**Exercise prompt:** Copy each record exactly and skip its pictures.

**Data for analysis:**

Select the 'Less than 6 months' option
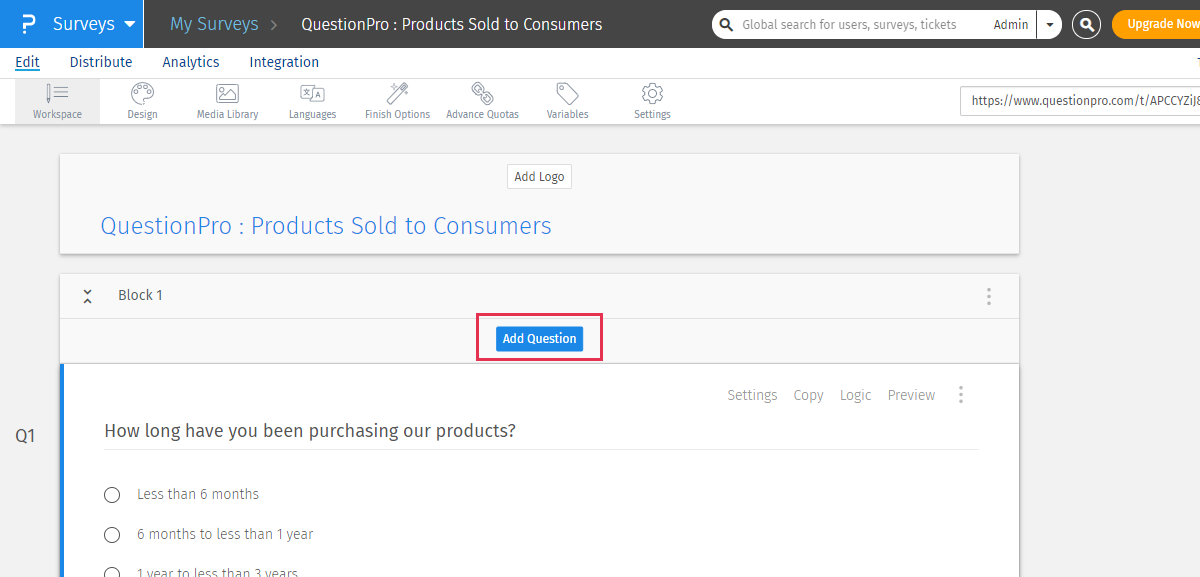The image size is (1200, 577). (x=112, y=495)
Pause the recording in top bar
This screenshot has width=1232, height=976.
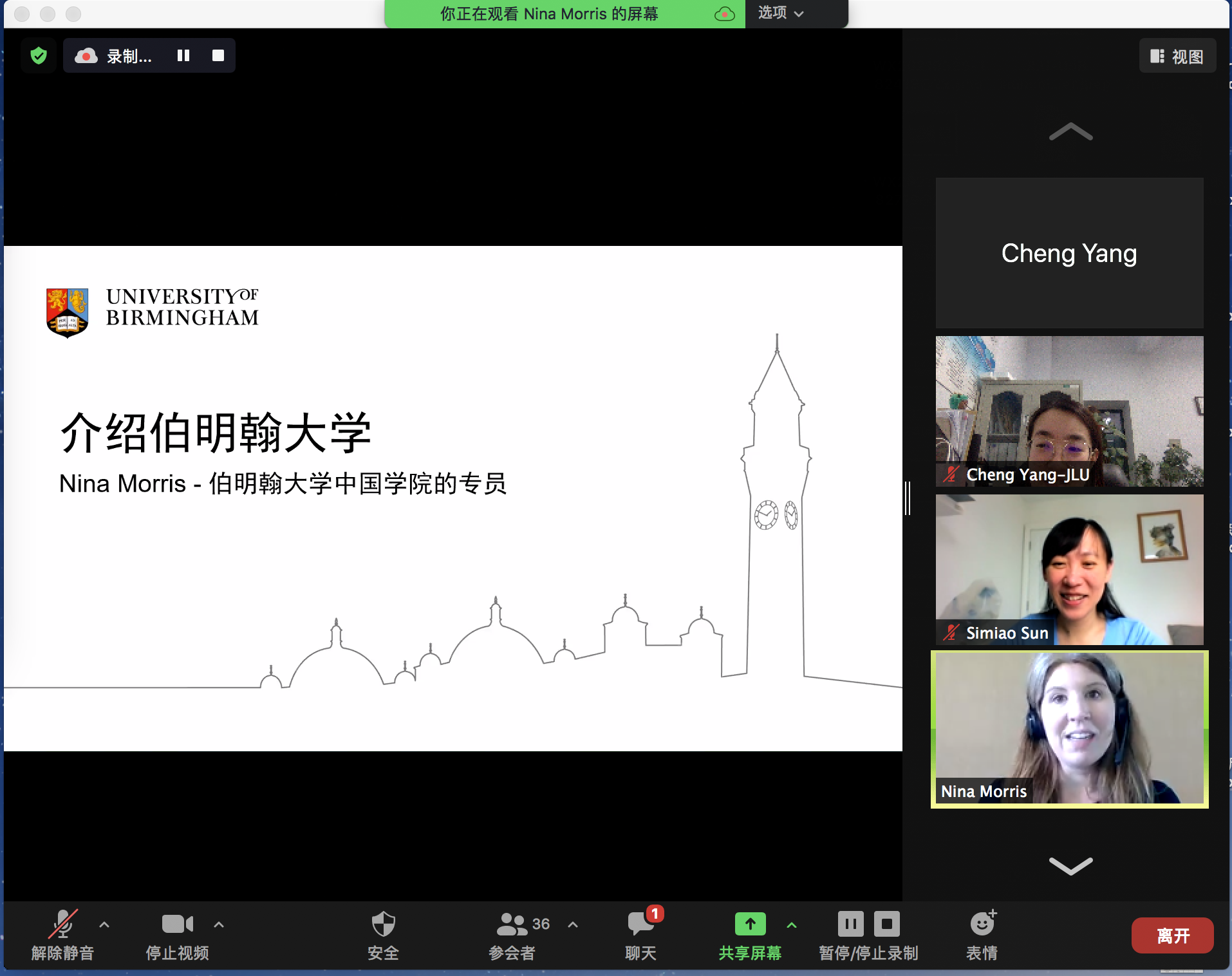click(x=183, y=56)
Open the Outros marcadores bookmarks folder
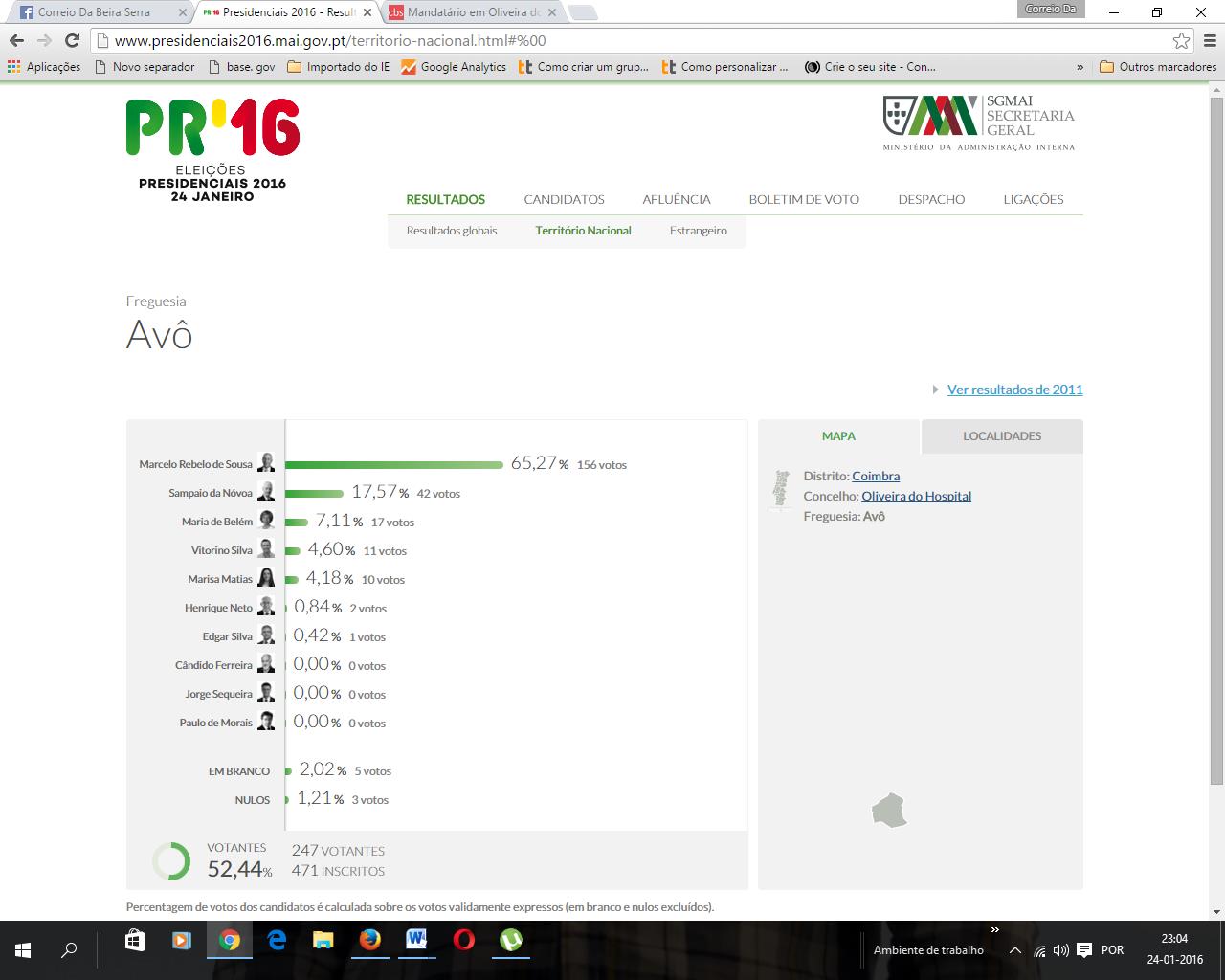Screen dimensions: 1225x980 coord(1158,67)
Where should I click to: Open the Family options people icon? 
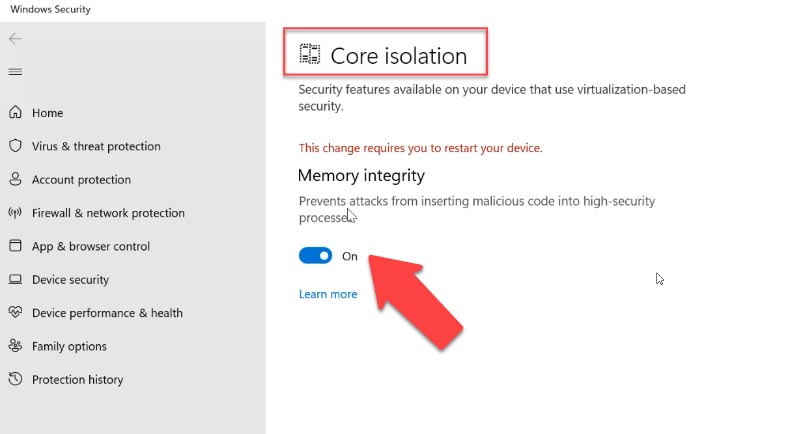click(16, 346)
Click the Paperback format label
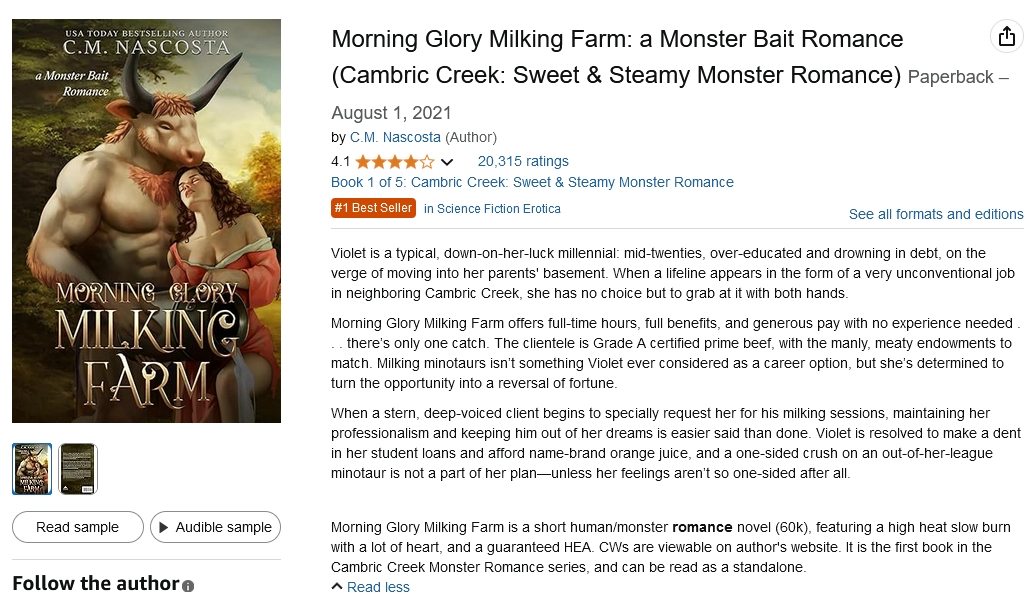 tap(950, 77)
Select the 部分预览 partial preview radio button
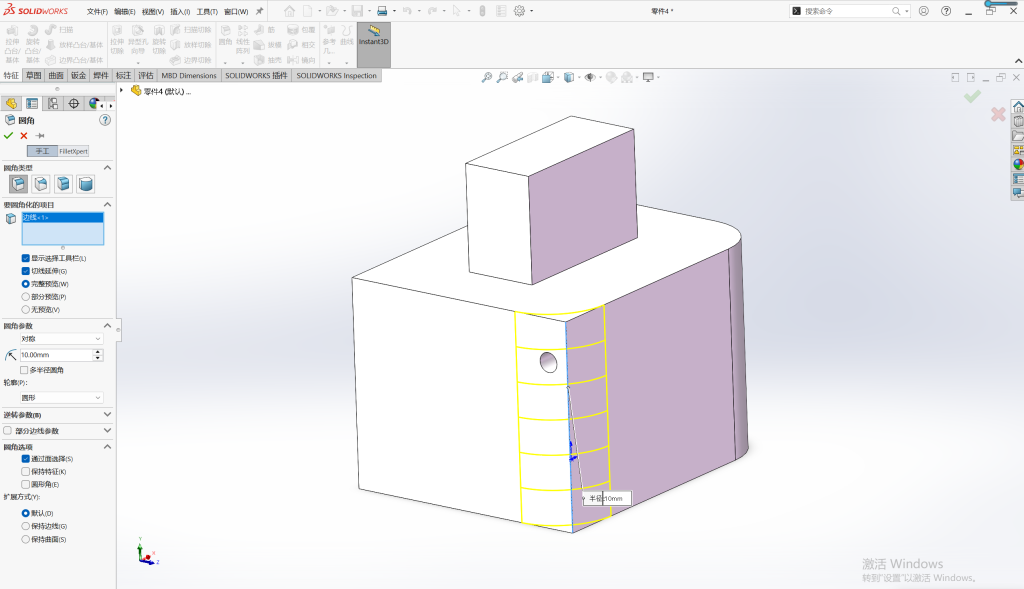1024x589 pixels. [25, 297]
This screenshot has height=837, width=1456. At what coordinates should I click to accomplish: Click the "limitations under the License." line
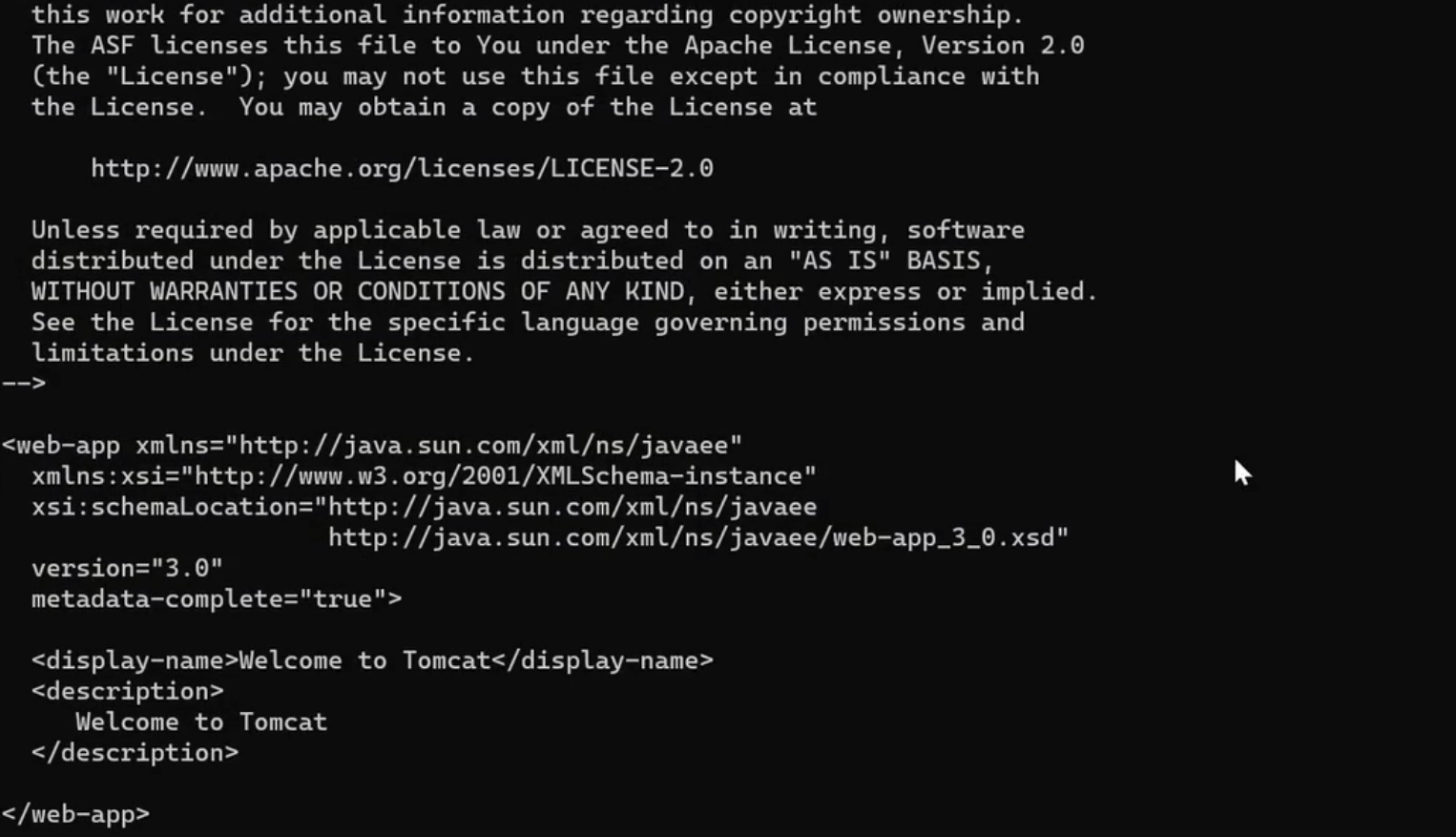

**Response to the task:**
Select the 'Less than 6 months' option
The image size is (1200, 577). (x=112, y=495)
Pause the recording in top bar
This screenshot has width=1232, height=976.
click(x=183, y=56)
Open the Outros marcadores bookmarks folder
Screen dimensions: 1225x980 coord(1158,67)
Where should I click to: Open the Family options people icon? 
click(16, 346)
Click the Paperback format label
 tap(950, 77)
Select the 部分预览 partial preview radio button
1024x589 pixels. [25, 297]
This screenshot has height=837, width=1456. At what coordinates should I click to accomplish: Click the "limitations under the License." line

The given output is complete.